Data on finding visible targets
-------------------------

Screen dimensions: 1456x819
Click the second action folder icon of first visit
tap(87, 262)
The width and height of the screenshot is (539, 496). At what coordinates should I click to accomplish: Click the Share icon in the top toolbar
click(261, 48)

-------------------------

- [Given request] Rewrite the data above, swapping "icon" for "button" wherever it occurs and keeping everything else the same.

- [Task output]
Screen dimensions: 1456x819
Click the second action folder button of first visit
tap(87, 262)
The width and height of the screenshot is (539, 496). At what coordinates should I click to accomplish: Click the Share button in the top toolbar
click(261, 48)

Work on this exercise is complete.